UM OLHAR QUE EMOCIONA

Achei que este filme foi o grande injustiçado não só em premiações como Oscar e Cannes, mas de maneira genérica pelas pessoas. Tem uma bela fotografia do polonês Janusz Kaminski, que trabalha sempre com Steven Spielberg. Apenas isso, esta mera indicação ao Oscar de fotografia, além de montagem, roteiro do premiado Ronald Harwood de “O Pianista” e direção (Julian Schnabell, além de diretor do filme é artista plástico) ao menos o prêmio de melhor direção em Cannes. E mais nada. Schnabell também havia feito o interessante Basquiat e “Antes Que Anoiteça”. Merecia mais, porque é um filme de notável qualidade e impacto. E que nunca chegou a fazer o devido sucesso no Brasil. Ainda que poético, não se pode dizer que seja um filme fácil. É baseado em um acontecimento verídico. Jean-Dominique Bauby (1952-1997) - Mathieu Amalric, o vilão de 007 Quantum of Solace - era editor de uma revista feminina francesa, Elle, quando inesperadamente, viajando de carro pelo campo, sofre um derrame, no caso acidente cardiovascular, que por pouco não o mata, mas graças às drogas modernas, ele acorda em um hospital onde descobre que é prisioneiro de um corpo paralisado e só consegue se comunicar através de piscadas de um único olho.
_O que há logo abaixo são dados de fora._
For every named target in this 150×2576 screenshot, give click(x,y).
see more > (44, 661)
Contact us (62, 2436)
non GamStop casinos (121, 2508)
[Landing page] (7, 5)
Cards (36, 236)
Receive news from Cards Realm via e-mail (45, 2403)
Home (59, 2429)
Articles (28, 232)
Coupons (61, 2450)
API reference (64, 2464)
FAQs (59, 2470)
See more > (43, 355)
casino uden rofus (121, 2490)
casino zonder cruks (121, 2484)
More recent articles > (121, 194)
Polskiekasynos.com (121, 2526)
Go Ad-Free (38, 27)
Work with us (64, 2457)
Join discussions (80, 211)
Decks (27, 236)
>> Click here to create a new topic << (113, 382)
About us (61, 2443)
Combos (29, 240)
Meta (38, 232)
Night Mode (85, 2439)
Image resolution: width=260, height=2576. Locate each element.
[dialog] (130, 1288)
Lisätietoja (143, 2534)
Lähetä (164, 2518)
Foi assim que conseguiu trabalhar com um código com uma enfermeira, que foi registrando sua história e seus pensamentos, no que iria resultar num livro de grande impacto. Para qualquer espectador é difícil encarar a nossa fragilidade e o medo de que algo parecido venha a suceder. Ao contrário, o diretor entrou no filme indicando Johnny Depp, que iria fazer o papel central e se revelou um diretor ideal para este projeto que foi co-produzido por Kathleen Kennedy, produtora parceira de Spielberg, até porque dois dos atores centrais trabalharam em um filme dele- “Munique”. Mas o grande desafio foi transpor visualmente um drama tão íntimo, tão pessoal e tão fácil de cair na autopiedade, mas conseguiram um tom adequado, com uma voz em off do protagonista, entremeado de seu cotidiano e flashbacks. É um filme que elogia o espírito humano pela sobrevivência, mas também um pranto pelo desperdício e sofrimento, de tantos amores e desencontros, tempo perdido e nunca recuperado. Com um grande elenco, classe A, o filme é excepcional e creio que obrigatório.
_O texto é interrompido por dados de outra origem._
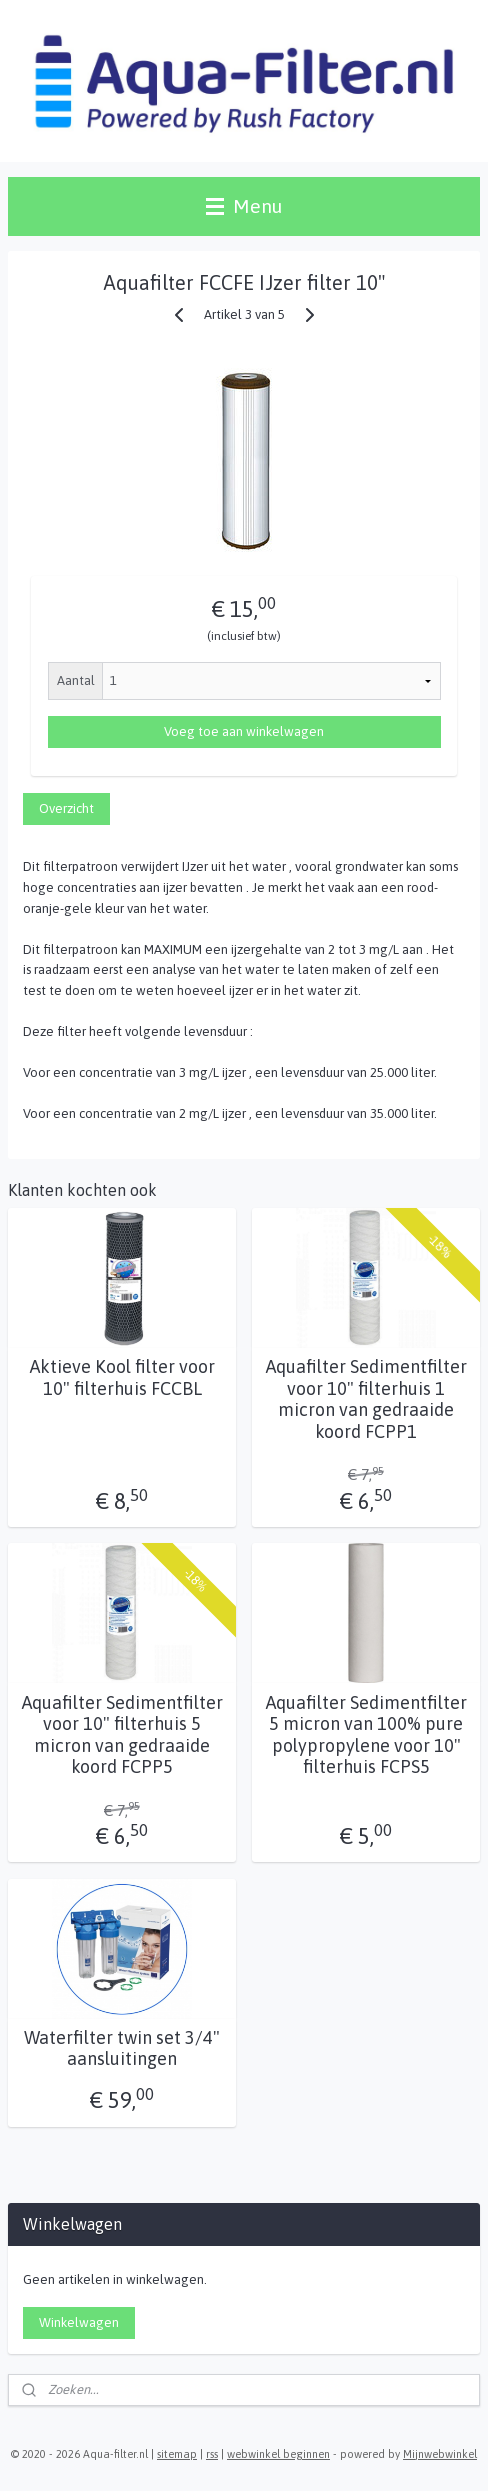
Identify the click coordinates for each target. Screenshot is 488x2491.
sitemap (177, 2454)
MIRAMAX FILMS apresentaUM FILME DE JULIAN SCHNABEL
' Le Scaphandre et le Papillon'
ESTRELANDO: Mathieu Amalric . Emmanuelle Seigner. Marie-Josée Croze
Anne Consigny . Patrick Chesnais .Niels Arestrup
Olatz López Garmendia . Jean-Pierre Cassel
Música de: Paul Cantelon . Diretor de Fotografia: Janusz Kaminski
Editado por: Juliette Welfling . Direção de arte: Michel Eric . Laurent Ott
Figurinos por: Olivier Bériot Produtor de linha: François-Xavier Decraene
Produtores Executivos: Jim Lemley . Pierre Grunstein
Produtor Associado: Léonard Glowinski
Produzido por: Jon Kilik .Kathleen Kennedy
Escrito por: Ronald Harwood
Escrito por: Ronald Harwood
França/EUA -2007
Drama
122 min
COR
10 anos
Distribuição: Europa
Nota: ✩✩✩✩✩ EXCELENTE
Drama
122 min
COR
10 anos
Distribuição: Europa
Nota: ✩✩✩✩✩ EXCELENTE

5 comentários:
Estou com você!
O filme realmente merece mais atenção, é lindo, muito bem dirigido e desenvolvido!
filmaço!
Abs ;)
ALAN: fazemos coro um ao outro amigo! O filme é lindíssimo em todos os aspectos. Ora na premissa, ora na técnica!
Abraços
Rodrigo
Também o acho obrigatório. Teve gente que me falou que não gostou por causa da câmera subjetiva, mas eu achei exatamente isso interessante. Fora o exemplo de vida.
bjs
Adorei o filme. Uma ótima lição de vida. Imperdivel.
Espetacular! O Julian Schnabel dirigindo é espetacular.